I've never seen someone panic when the internet went down as my 72yo mother

[–] starlinguk@lemmy.world 3 points 9 hours ago

Or my 83-year old mother in law. Most of the stuff that happens happens because she doesn't read. She'll just blindly click.

[–] Kolanaki@pawb.social 7 points 11 hours ago* (last edited 10 hours ago) (2 children)

Like TikTok, Twitch, and YouTube aren't basically the same thing as TV.

Video content, sometimes live, loaded with commercials. Just like TV.

[–] TheTechnician27@lemmy.world 12 points 10 hours ago* (last edited 10 hours ago)

Like TikTok [... isn't] basically the same thing as TV.

Dude, what TV were you watching? Even clip shows like AFV weren't as WarioWare as TikTok is. TikTok is a nonstop whiplash of extremely short-form shit which you're incentivized to absorb emotionally but not to think about – way moreso than TV. The content is way shorter, and importantly, it's bouncing back and forth between completely different subjects every dozens of seconds or so. Even in the era where TV is mostly VoD, this doesn't hold up.

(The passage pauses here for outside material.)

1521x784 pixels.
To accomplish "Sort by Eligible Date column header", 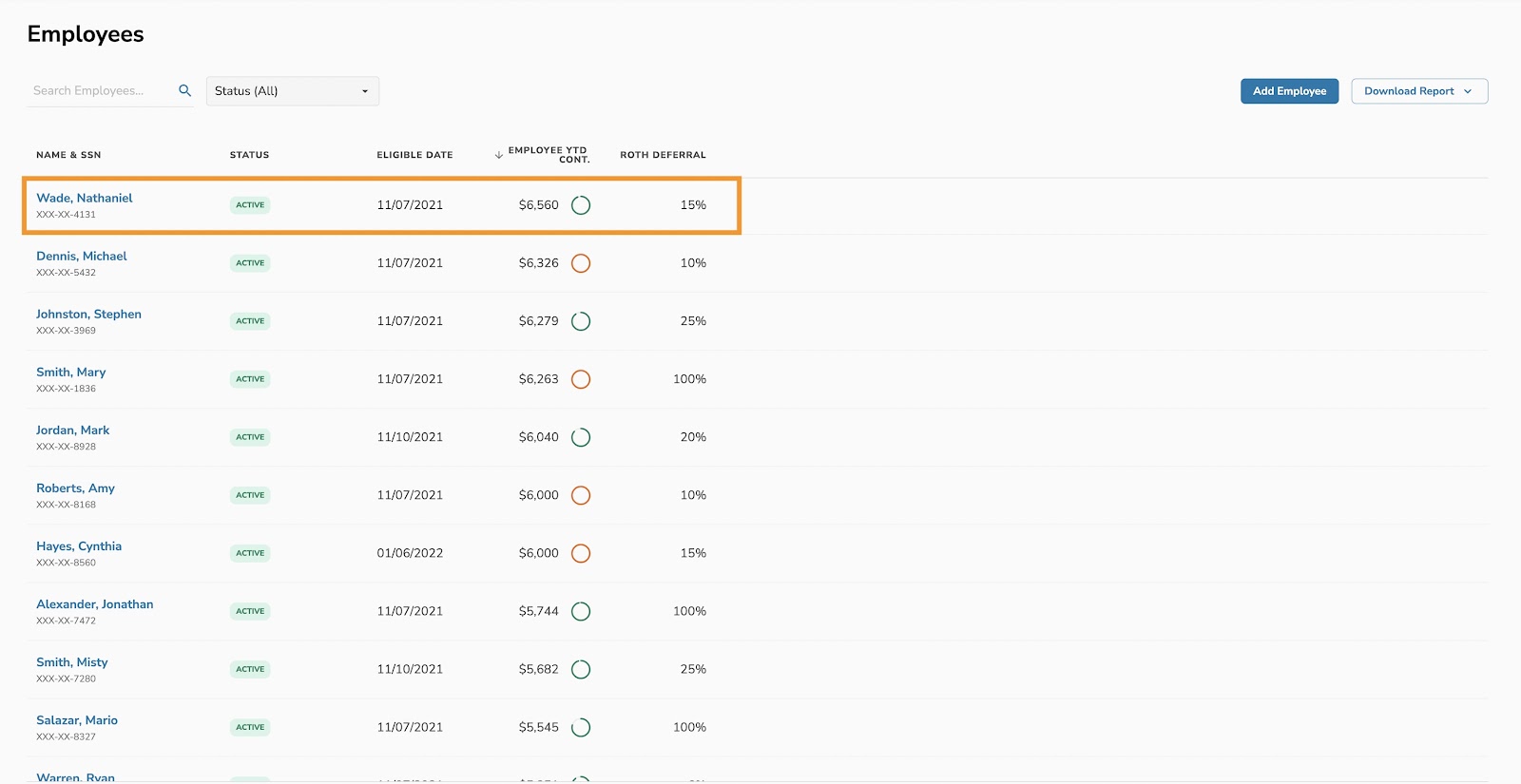I will [414, 155].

The parallels are there with YouTube if you watch it in a certain way (I'd argue saying "YouTube is the same" is wrong too because there are a trillion ways to watch it that act nothing like TV, i.e. that this comparison is a subset of YouTube), but to say "video playback with ads, therefore TV" for TikTok is the most ridiculous oversimplification of it I've ever seen.

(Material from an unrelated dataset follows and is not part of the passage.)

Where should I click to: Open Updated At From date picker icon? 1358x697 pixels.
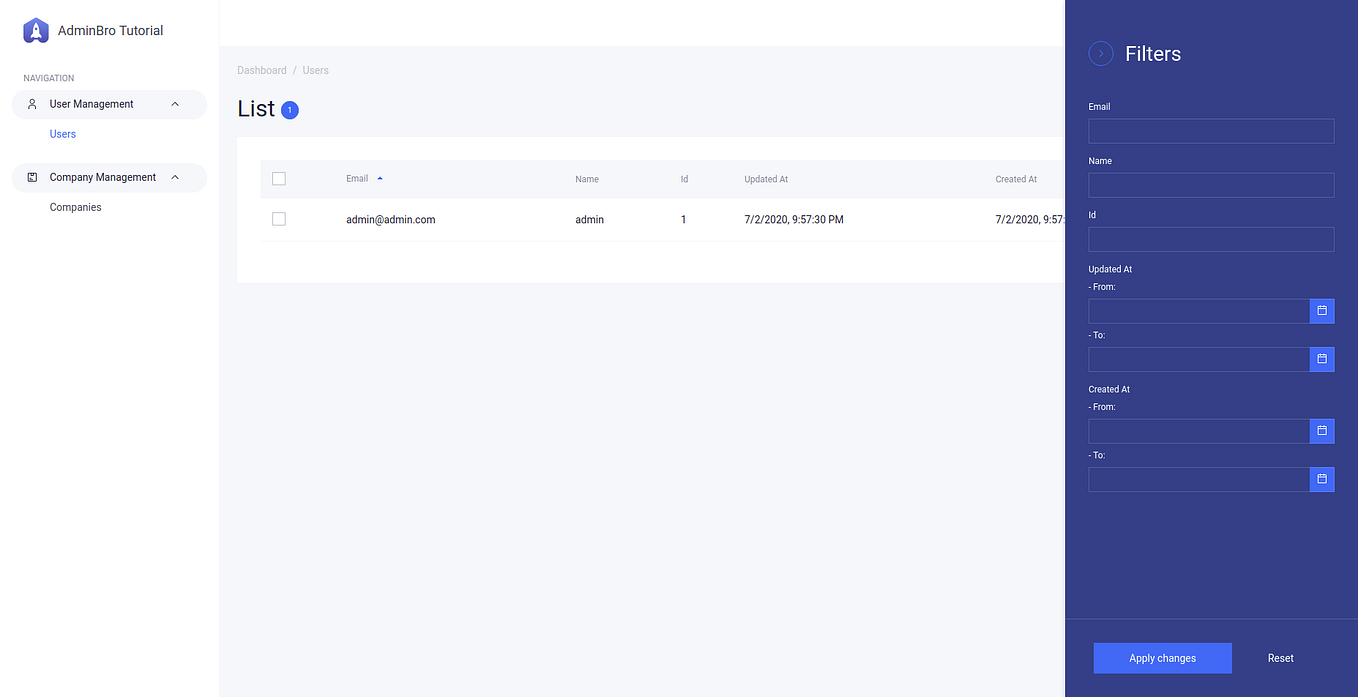tap(1322, 311)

TikTok is like TV in the way that a machine gun was like a musket. Like, kind of? Technically? If you want to strip away all nuance? Shooty thing go pew?

[–] schnurrito@discuss.tchncs.de 4 points 10 hours ago

I mean the oldest one of these is YouTube, which was literally named after an element of TV technology. The name implies that it's a TV program made by "you", the user. So this isn't new knowledge at all.

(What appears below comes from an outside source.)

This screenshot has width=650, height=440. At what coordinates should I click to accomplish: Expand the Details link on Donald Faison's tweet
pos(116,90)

[–] mspencer712@programming.dev 6 points 10 hours ago

I think they crave shared experience, the social activity of watching together, of picking something that everyone wants to watch.

I miss it too, except I never wanted to watch what they wanted to watch. I couldn’t do it either.

Now I just miss them.

The boomers can't either. When I visit my parents half the time when I look over at my parents they're on their phone.

[–] TribblesBestFriend@startrek.website 5 points 10 hours ago* (last edited 10 hours ago)

In the worst case Boomer can’t even remember how we watch TV in the 90s which was exactly the same way but without our phone. We didn’t watch TV scotched to the screen like people like to think, there’s a reason why ads are blaring noise like a fucking bombing alarm now.

[–] Onomatopoeia@lemmy.cafe 3 points 10 hours ago (1 children)

Not a shower thought.

Also never heard this from any boomer - and I have a large family that extends from 90 year-old grandparents to newborns.

[–] proudblond@lemmy.world 2 points 8 hours ago

It’s adjacent but my boomer dad thinks I should be getting my news from network news stations since I also don’t get the newspaper. For some reason he thinks those sources are more reliable than the internet without thinking about who owns them.